Richard Babson and Paula McCullen are a couple of Hollywood screenwriters who have lived and worked together for a number of years. Richard desperately wants to get married, but Paula does not feel the need.
Having just written a film script for producer Larry Weissman, the couple decides to get married without letting anyone else know. Paula can tell it is important to Richard, so she reluctantly agrees.
They are wed in a Los Angeles marriage bureau and decide to travel cross-country by train to inform their parents back East about what they have done as their honeymoon.
The first stop is Buffalo, New York, in the brutal winter by Paula's parents. Eleanor and Tim McCullen are old-fashioned, so Paula informs Richard that they will need to sleep in separate beds. Richard is frustrated by the frigid weather about being treated like a child and the frigid climate.
From there they go to Virginia to visit Richard's parents, who reside in a giant high-rise condominium. No window is ever opened there, and Paula, feeling increasing panic attacks, is in dire need of some fresh air. She accidentally overdoses on Valium and is hospitalized.
The Babsons excitedly believe that Paula and Richard are engaged but devastated to learn that they are married. They throw a party at a restaurant, where Paula is upset by the comments of guests.
Paula and Richard are barely on speaking terms when Larry Weissman shows up, desperate for pages of a script rewrite. Paula insists that they return home to California immediately, but once there, their personal and professional relationship has soured.
Larry locks them in a room, where the writers bicker and get no work done. Paula again demands fresh air until Richard breaks a window. When they finally talk it through, they are in agreement that getting married might not have been the best idea. They finish the rewrite and then walk off into the sunset, which turns out to be a Hollywood prop.
In addition, Valerie Curtin, who wrote the film's screenplay with husband Barry Levinson (they divorced the year it was released), has an uncredited cameo as Paula's friend sitting in a playpen.
Production
Barry Levinson and Valerie Curtin wrote the screenplay based on their relationship. They had made And Justice for All (1979) with Norman Jewison and showed him a copy of the script. Jewison felt the draft had problems but was persuaded to make it by Goldie Hawn who read the script and was enthusiastic.[3]
"I had been impressed with her talent ever since Sugarland Express," said Jewison. "I thought she was one of the most honest performers, so I said, 'If you'll do it, I'll do it'."[3]
Hawn later said her part was "probably my most mature role" to date.[4]
There were six weeks of filming in New York State, Virginia, Maryland and Washington, D.C., then the unit shifted to Los Angeles.
Jewison said he "took my time" with the film. "I made it very carefully, indeed...I had a wonderful time making the film and I haven't seen such good chemistry between leading players since I made The Thomas Crown Affair."[1]
Roger Ebert gave the film three-and-a-half stars out of four and wrote that the plot "sounds like a series of fairly predictable scenes. But they're redeemed by the writing and acting."[5] Janet Maslin of The New York Times stated that Reynolds and Hawn made "a surprisingly appealing team, the surprise being that two individually stellar comic actors can work so comfortably together. Each of them works on a lower wattage than usual, since the emphasis here is on friendliness, rather than on madcap joking."[6]Variety called it "a very engaging film...Even if it is initially jarring to accept Hawn and Reynolds as screenwriters, they are thoroughly believable as two people struggling to make their relationship work. Hawn especially has kept her customary kookiness in check and conveys her character's plight with maturity and charm."[7] Gary Arnold of The Washington Post called the film "exceptionally authentic and endearing...I suppose Reynolds and Hawn have certainly enjoyed showier showcasing, but it should do them no harm at all to be recognized as a likably self-effacing romantic comedy team in a new romantic comedy of rare sweetness and intelligence."[8]

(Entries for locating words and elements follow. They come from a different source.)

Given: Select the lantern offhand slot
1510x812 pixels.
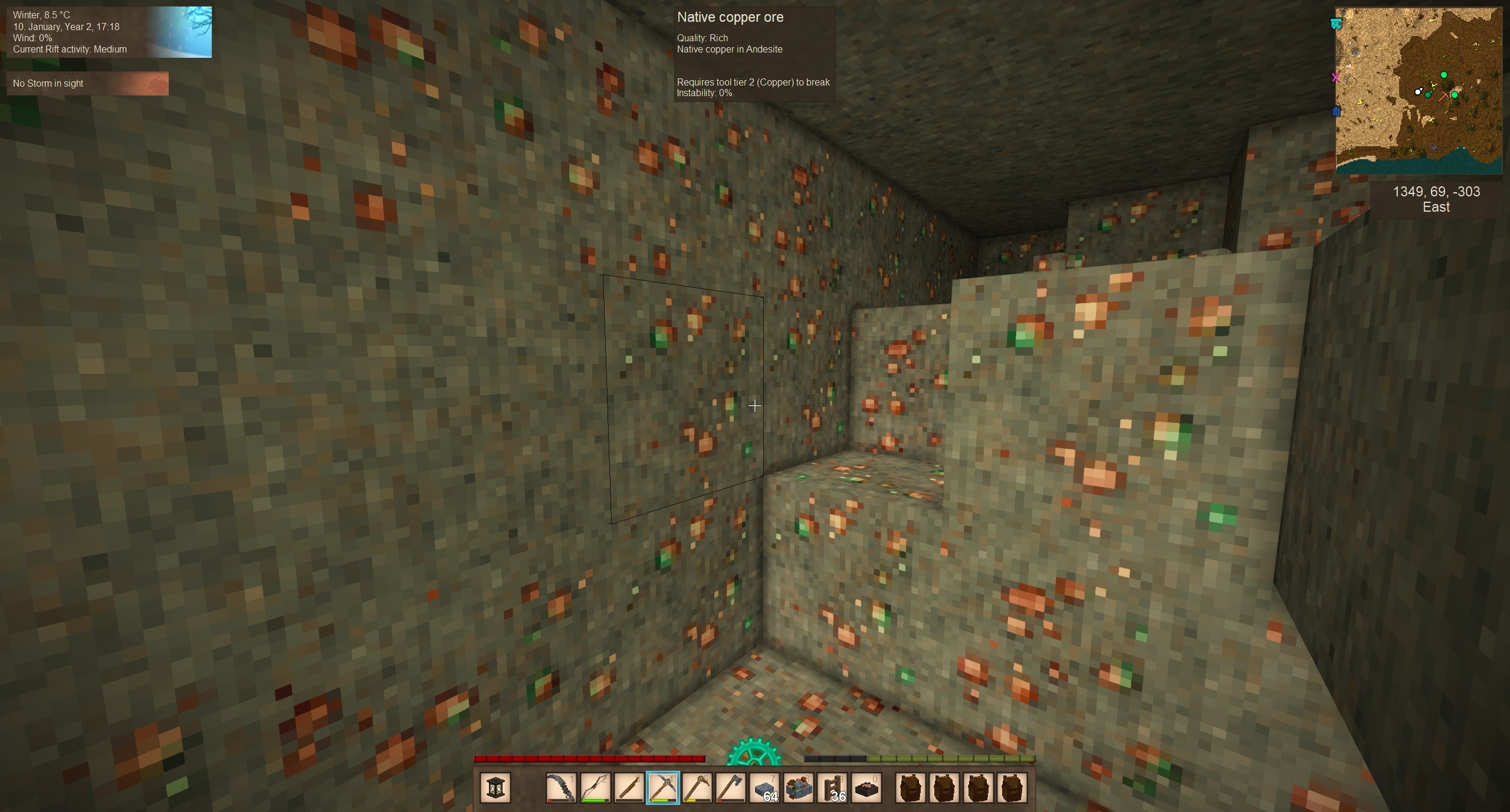Looking at the screenshot, I should coord(495,788).
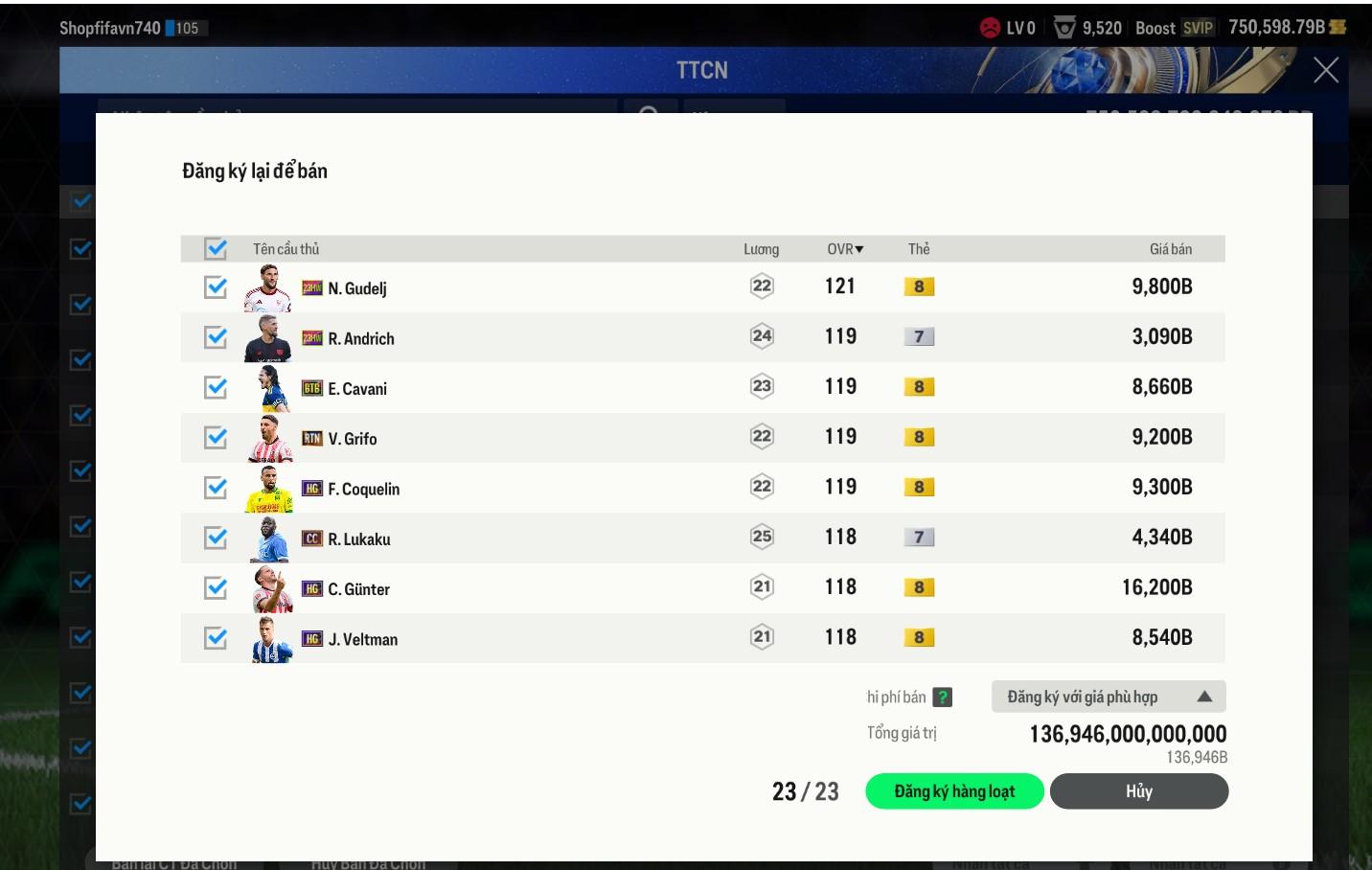1372x870 pixels.
Task: Uncheck C. Günter's checkbox
Action: [216, 587]
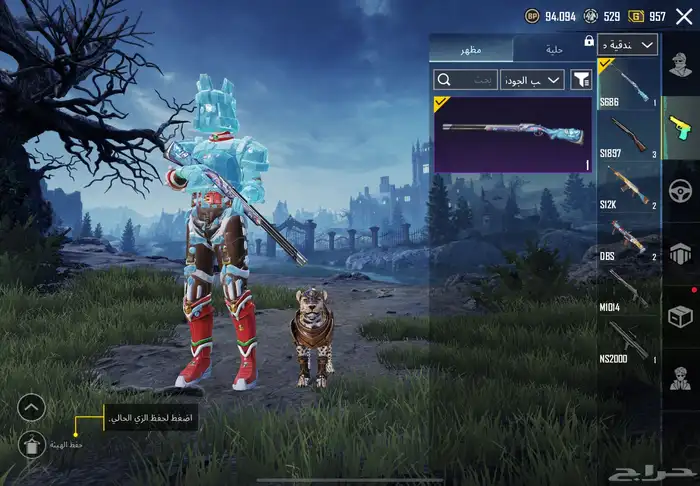Open the quality sort dropdown
The image size is (700, 486).
pos(532,79)
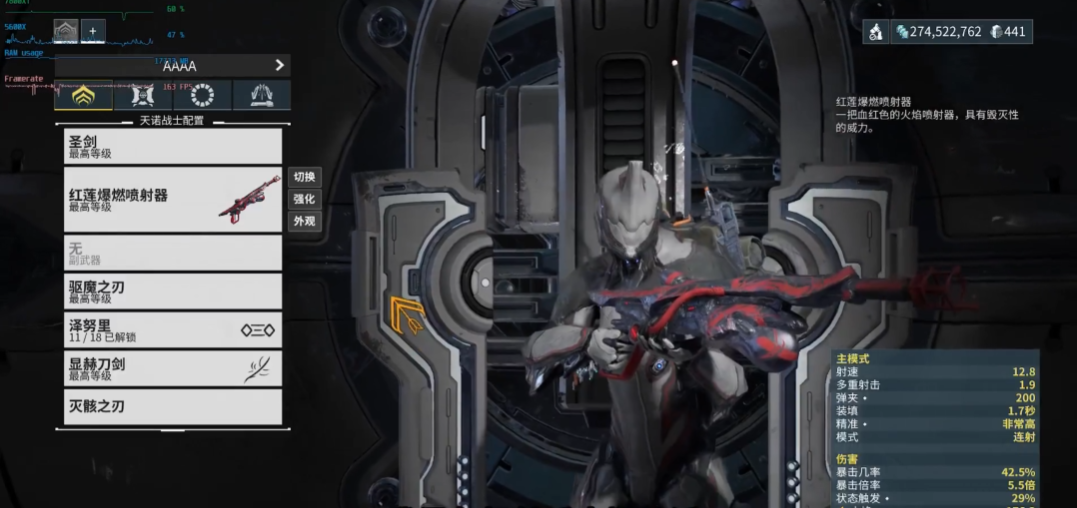Screen dimensions: 1077x508
Task: Click the 切换 switch button
Action: click(304, 177)
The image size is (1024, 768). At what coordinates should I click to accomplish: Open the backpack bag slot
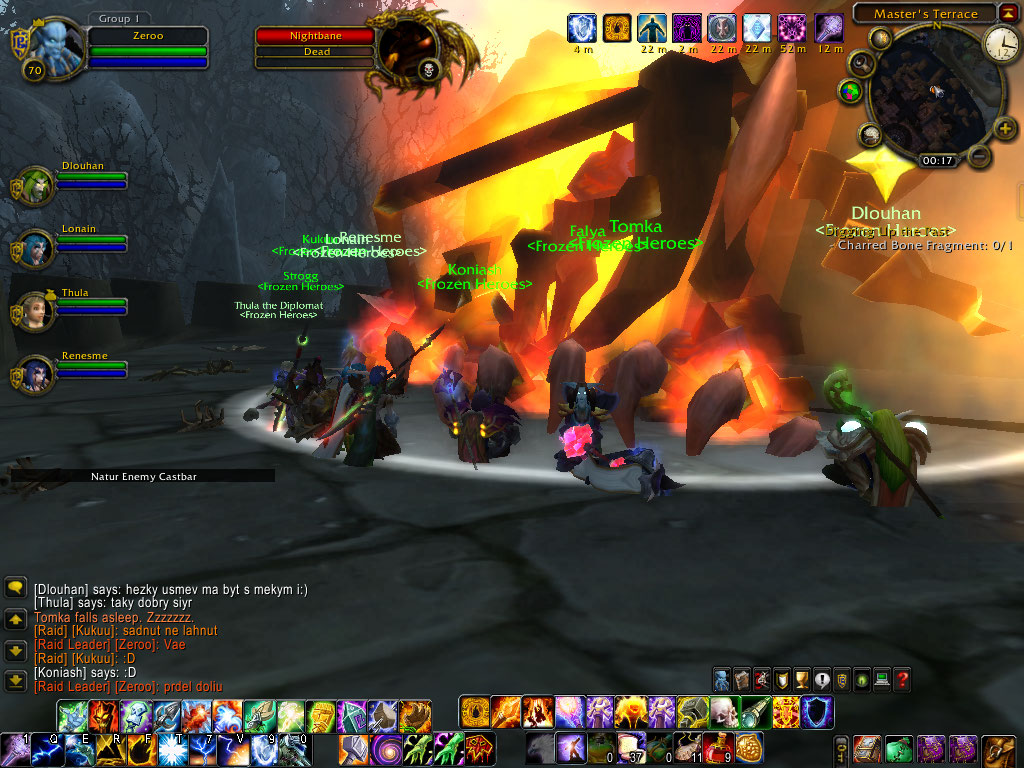[998, 749]
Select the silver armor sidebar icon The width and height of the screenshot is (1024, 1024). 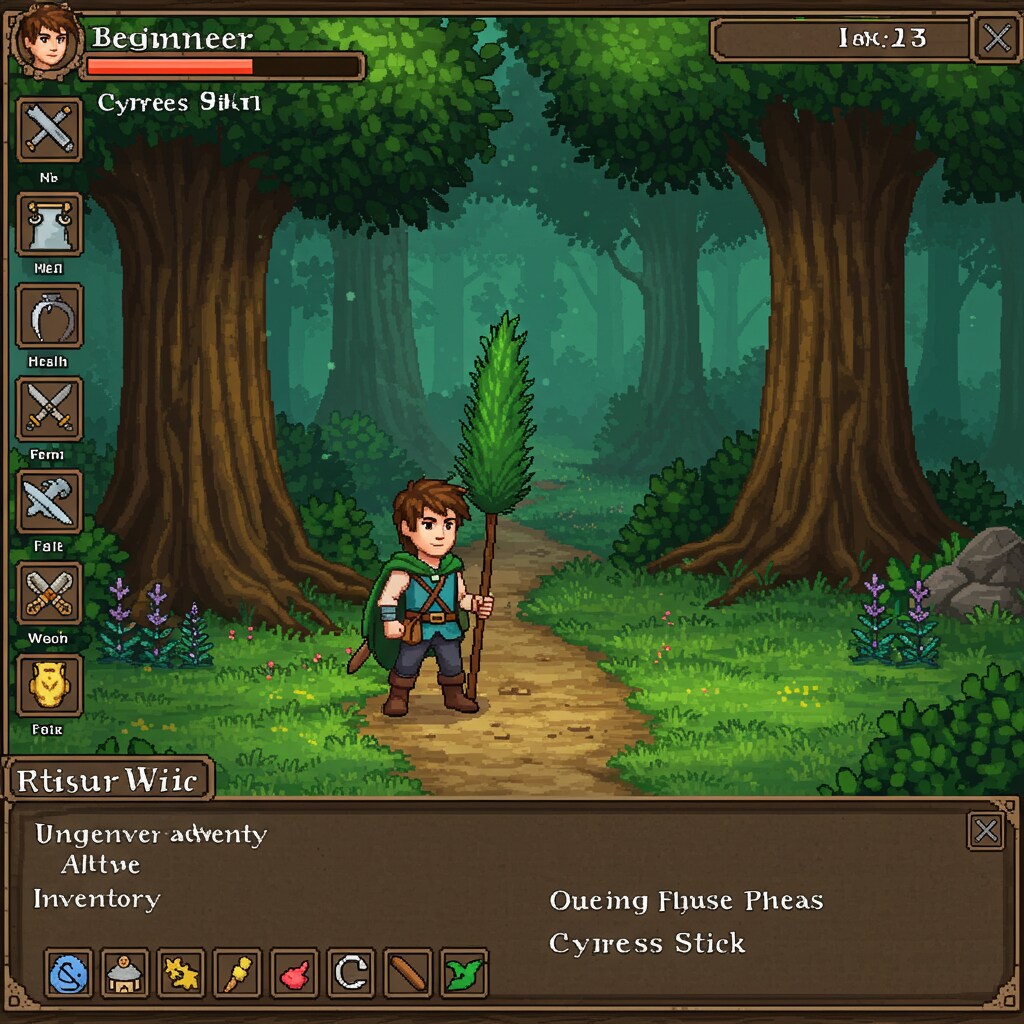point(49,224)
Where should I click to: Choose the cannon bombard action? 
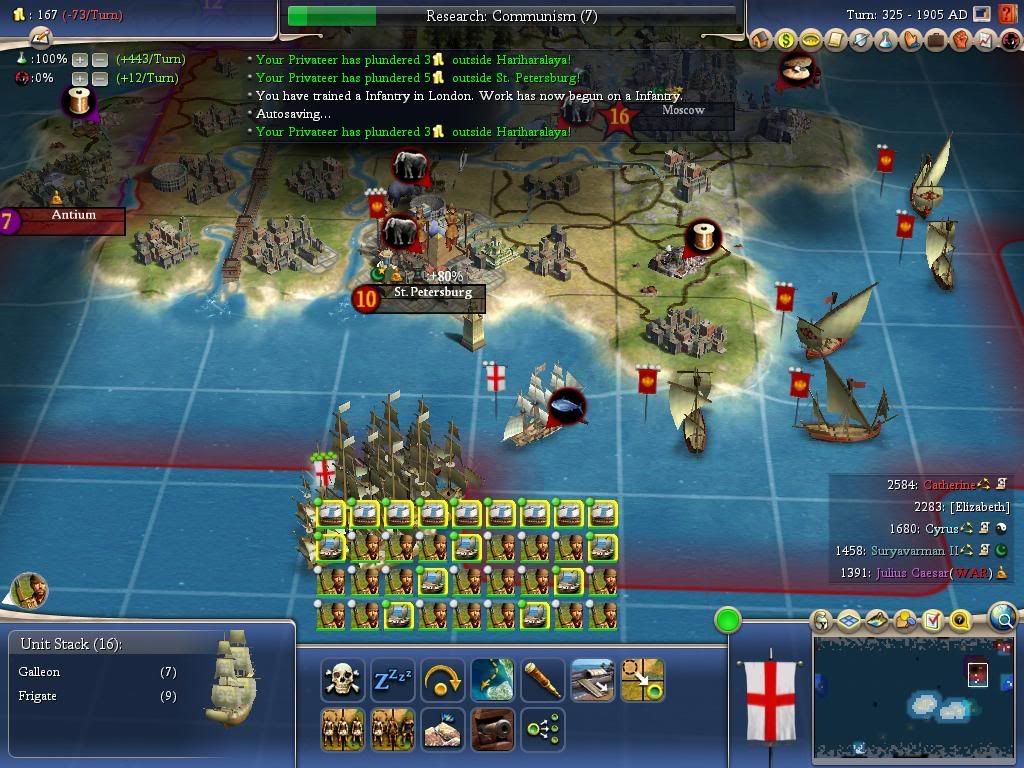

Kevin Thomas of the Los Angeles Times was less enthused, writing that the film "quickly proves to be the familiar instance of the comedy that presents its central figures in the round only to satirize heavily all the peripheral people, most of whom are weighed down in shtick."[9] Gene Siskel of the Chicago Tribune gave the film two stars out of four and asked "Who wants to see such upbeat performers as Hawn and Reynolds bitch at each other for nearly two hours? The casting is wrong here."[10]Pauline Kael of The New Yorker wrote "The script probably reads fine, but it plays all wrong. The dialogue is too neatly worked out; there's no way to speak it without making us aware of how clever it is—how flip yet knowing."[11]